Quando escrevi a
crônica sobre os Mallet-Cyrino, vieram-me à memória as imagens
dos homens e das mulheres que brindavam a sociedade da antiga
Itápolis com os feitos de suas cabeças privilegiadas, com o
brilho de suas realizações. O Wilson Marin, que fez seus estudos
no “Valentim Gentil”, morando na casa da Dona Dalva e do Dr.

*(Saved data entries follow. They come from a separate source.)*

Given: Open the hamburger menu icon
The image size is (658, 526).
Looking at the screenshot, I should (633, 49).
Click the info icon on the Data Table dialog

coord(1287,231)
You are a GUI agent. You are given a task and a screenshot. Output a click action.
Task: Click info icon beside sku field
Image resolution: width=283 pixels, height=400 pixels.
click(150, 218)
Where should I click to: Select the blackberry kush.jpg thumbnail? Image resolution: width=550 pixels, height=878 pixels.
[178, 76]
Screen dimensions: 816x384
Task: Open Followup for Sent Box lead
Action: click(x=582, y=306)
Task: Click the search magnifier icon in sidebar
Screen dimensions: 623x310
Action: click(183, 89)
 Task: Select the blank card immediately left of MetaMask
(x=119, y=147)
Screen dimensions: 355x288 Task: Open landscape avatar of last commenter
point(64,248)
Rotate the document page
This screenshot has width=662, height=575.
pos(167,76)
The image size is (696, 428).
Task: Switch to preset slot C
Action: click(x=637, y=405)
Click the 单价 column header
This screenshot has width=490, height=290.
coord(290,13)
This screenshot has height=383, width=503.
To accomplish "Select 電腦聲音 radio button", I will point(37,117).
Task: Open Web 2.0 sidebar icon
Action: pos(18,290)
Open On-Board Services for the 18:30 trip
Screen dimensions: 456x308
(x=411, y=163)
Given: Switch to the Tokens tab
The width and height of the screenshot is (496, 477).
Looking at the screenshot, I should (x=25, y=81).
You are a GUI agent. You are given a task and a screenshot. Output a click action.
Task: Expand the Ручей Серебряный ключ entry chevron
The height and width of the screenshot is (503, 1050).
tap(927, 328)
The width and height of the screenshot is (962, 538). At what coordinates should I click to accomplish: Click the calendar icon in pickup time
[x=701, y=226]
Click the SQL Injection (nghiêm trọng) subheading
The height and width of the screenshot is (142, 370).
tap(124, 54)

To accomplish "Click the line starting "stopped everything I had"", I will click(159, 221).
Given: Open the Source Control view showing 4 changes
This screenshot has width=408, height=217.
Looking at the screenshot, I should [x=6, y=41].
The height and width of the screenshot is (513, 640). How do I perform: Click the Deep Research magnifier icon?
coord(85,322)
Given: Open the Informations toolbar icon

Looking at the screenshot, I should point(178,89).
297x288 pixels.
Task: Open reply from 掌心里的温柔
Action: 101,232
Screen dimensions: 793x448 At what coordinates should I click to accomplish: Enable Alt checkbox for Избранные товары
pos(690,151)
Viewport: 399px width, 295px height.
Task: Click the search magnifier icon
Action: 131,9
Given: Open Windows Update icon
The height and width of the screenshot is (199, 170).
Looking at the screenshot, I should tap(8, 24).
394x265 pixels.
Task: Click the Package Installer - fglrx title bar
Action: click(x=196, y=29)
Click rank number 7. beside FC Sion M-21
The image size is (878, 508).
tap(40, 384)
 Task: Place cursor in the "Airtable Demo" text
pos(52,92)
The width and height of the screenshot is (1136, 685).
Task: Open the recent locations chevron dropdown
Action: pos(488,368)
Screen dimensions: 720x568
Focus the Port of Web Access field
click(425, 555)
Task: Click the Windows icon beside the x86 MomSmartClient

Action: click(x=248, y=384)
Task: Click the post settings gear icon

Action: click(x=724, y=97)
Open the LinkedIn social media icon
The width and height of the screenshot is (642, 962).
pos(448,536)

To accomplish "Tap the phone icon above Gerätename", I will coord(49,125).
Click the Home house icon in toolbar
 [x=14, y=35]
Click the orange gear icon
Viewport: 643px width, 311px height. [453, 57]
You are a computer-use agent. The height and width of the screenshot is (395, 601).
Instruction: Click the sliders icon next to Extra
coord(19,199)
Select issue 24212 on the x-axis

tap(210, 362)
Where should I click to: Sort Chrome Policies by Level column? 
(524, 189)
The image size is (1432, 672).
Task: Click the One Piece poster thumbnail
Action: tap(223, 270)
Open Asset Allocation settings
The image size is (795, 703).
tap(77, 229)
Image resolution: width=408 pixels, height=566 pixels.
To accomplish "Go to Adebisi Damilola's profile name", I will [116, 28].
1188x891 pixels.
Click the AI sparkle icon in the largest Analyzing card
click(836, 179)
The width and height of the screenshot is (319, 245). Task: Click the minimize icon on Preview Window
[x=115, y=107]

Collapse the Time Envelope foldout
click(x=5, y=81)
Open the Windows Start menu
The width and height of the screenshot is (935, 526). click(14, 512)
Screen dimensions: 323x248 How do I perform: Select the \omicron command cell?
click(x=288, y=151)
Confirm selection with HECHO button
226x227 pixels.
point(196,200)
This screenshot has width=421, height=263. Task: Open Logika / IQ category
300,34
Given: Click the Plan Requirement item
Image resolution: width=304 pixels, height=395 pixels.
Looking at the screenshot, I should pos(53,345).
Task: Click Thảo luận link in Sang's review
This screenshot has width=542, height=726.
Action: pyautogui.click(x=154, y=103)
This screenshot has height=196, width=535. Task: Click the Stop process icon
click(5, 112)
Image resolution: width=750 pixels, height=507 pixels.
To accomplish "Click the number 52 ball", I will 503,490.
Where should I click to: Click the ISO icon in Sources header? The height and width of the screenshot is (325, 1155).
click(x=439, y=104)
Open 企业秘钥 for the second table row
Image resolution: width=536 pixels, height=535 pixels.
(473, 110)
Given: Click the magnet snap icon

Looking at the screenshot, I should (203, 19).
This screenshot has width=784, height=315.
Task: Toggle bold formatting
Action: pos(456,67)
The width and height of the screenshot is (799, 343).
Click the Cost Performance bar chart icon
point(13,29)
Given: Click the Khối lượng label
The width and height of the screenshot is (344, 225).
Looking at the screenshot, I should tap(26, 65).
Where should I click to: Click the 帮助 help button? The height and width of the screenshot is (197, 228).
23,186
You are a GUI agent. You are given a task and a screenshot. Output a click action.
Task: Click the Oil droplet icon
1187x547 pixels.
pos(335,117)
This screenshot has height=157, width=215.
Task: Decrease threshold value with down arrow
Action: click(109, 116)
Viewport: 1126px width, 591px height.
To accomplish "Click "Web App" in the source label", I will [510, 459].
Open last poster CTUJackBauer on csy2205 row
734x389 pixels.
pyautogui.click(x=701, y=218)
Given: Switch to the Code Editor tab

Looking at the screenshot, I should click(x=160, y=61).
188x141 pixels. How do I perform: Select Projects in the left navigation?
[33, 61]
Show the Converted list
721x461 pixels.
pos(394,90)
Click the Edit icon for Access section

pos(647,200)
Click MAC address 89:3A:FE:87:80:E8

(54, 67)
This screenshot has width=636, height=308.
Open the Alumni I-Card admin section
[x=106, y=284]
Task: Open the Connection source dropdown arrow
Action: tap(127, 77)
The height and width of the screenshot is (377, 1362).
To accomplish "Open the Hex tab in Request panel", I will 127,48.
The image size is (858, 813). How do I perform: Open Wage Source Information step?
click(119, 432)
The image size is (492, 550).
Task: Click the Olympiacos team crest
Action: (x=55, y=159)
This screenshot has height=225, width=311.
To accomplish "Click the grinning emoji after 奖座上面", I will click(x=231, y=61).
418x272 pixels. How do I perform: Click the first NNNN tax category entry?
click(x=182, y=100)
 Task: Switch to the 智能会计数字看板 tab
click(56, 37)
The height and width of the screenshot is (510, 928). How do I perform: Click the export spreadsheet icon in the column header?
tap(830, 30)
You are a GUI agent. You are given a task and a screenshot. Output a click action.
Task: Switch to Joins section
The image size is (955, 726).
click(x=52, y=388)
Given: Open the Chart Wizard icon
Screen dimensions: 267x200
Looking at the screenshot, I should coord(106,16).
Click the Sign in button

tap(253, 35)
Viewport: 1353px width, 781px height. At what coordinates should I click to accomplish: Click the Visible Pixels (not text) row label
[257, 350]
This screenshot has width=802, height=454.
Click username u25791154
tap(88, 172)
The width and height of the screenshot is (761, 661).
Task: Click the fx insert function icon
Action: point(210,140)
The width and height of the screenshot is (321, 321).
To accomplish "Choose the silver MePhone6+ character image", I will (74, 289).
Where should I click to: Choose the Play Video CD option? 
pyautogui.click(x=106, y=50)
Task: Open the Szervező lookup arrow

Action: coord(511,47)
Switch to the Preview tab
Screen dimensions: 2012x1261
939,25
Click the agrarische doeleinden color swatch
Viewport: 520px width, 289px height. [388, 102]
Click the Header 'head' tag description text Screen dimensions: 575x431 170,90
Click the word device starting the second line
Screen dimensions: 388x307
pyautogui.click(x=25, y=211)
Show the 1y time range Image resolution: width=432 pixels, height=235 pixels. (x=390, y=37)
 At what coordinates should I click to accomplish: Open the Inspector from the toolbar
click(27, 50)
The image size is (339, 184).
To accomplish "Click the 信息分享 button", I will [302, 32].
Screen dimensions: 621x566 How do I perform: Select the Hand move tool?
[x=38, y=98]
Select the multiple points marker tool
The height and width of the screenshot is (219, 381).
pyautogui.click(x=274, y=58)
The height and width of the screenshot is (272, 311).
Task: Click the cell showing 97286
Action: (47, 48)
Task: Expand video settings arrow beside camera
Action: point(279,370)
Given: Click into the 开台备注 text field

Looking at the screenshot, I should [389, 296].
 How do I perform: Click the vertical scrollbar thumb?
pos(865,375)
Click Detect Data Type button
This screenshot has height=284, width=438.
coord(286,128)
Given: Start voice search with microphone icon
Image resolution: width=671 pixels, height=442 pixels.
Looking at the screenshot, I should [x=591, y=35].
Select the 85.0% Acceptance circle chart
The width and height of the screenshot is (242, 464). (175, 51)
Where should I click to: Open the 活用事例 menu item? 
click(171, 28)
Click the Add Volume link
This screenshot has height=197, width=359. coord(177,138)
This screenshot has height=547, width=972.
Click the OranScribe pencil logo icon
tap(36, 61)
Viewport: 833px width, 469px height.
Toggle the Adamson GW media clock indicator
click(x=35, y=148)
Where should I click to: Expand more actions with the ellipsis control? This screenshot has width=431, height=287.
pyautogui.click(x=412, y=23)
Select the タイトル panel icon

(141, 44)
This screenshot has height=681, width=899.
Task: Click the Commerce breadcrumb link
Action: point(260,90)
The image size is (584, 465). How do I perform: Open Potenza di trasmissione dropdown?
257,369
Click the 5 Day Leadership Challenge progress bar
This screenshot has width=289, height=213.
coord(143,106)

Edson Caivano, seus parentes, era amigo do Geraldo, o mais moço
dos Mallet, por isto frequentava a casa verde da Rua Ruy
Barbosa. E quando o Wilson passava por lá para apanhar o
Geraldo, costumava nos dizer: “Passei pelo Centro Cultural de
Itápolis para chamar o Geraldo”. Era uma forma carinhosa de
referir-se à família de seu colega, mas era também uma expressão
carregada de propriedade, um título bem achado e justo.
Pois é, algumas
casas da minha mais tenra Itápolis exalavam sabedoria, eram
ícones culturais, não por sua arquitetura ou aparência, mas
pelos seres humanos que as habitavam. As casas antigas da nossa
cidade não eram admiradas pelo seu tamanho, suntuosidade, número
de garagens, existência de piscinas e outros luxos, embora
fossem bem mais expostas que as de hoje em dia, cuja maioria é
cercada de muros altos. As casas de outrora eram referidas,
lembradas, por vezes até exaltadas pelo conceito de que gozavam
seus moradores.
Alguns exemplos:
na esquina da Praça Pedro Alves de Oliveira com a Av. Florêncio
Terra, no vértice alinhado com a praça, havia uma casa alta,
tipo chalé, com escadas que levavam à varanda. Era bonita,
estilosa, até mesmo imponente para a arquitetura da época. Mas
ninguém a destacava por isto e sim porque era a casa do Dr.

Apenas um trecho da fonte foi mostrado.